Oyó ruidos y quedó suspendido, congelado, como esas gotitas que caen del techo de la casa en forma de hilos de vidrio a la mañana temprano y, que a él tanto le gusta cortar. -¿Serán las lágrimas de los pájaros que no pueden llegar al suelo y quedan adheridas a las cosas?-.¿Porqué sus lágrimas no se congelan y duran mucho? - Así tal vez, no tendría que llorar tan seguido.
El miedo se hacía más fuerte. Casi podía sentir que lo abrazaba y lo penetraba por cada partecita de su cuerpo.
Era un miedo grande.
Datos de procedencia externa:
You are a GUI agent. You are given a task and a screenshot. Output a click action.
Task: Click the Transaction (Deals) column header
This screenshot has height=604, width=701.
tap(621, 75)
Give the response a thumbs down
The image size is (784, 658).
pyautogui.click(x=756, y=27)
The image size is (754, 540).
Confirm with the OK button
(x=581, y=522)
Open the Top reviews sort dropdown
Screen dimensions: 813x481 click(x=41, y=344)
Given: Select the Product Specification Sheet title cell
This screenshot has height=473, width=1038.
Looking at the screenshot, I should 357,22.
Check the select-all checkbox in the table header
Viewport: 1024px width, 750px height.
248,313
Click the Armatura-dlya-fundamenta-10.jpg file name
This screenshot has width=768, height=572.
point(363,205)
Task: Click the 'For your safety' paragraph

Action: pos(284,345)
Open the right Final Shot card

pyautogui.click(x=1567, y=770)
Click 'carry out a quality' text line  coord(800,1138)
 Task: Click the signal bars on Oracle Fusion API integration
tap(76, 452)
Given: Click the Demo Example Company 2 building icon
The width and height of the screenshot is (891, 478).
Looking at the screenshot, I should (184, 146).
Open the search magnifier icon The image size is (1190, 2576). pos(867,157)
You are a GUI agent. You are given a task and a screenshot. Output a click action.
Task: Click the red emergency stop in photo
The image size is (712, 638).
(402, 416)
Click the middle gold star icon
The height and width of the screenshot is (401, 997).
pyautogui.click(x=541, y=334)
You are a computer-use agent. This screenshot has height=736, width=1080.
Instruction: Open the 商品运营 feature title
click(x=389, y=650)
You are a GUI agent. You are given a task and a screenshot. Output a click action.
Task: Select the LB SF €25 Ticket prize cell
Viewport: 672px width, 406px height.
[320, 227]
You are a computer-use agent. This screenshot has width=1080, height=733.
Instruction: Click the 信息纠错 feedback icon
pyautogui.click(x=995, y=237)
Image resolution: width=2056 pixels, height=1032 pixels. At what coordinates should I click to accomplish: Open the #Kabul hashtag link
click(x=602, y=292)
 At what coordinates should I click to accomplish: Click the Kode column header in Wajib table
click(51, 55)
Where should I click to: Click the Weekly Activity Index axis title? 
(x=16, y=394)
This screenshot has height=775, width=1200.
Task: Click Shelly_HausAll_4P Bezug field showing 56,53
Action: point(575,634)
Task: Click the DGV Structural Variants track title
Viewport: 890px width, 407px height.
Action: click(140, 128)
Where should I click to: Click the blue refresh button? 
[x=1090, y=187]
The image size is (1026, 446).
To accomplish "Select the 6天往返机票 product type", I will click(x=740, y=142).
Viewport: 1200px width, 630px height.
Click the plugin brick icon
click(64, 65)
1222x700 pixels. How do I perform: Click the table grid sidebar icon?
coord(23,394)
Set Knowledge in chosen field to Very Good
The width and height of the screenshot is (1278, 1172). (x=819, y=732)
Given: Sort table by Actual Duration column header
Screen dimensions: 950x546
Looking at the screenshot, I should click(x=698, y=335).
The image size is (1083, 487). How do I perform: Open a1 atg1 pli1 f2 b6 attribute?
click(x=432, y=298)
Podía verlo, sí, era alto, áspero, con ojos de fuego y voz ronca. Tan ronca como la voz del robot malo que había visto en la tele del Comedor, el Día del Niño.
Podía verlo y oírlo. La angustia lo ahogaba. El miedo hacía ruido y golpeaba cosas. Juan se acurrucaba más y más, entre los pliegues rotosos de las sábanas. Y rogaba aterrado, que se fuera pronto, que no lo viera.
Oyó que se acercaba a su cama y se hizo más chiquito, -ojalá lo fuera tanto como José, el bebé- así ni lo miraba.
Pero esta vez se había detenido junto a la cama de mamá y oyó gritos. Y llantos. Y la voz ronca del miedo. Y golpes. Y la voz ronca. Y cerró los ojitos. Y deseó que la Tere tuviera razón. Que existieran ángeles salvadores. Que los llevaran a mamá. Y a José. Y a él, muy, muy lejos de los miedos.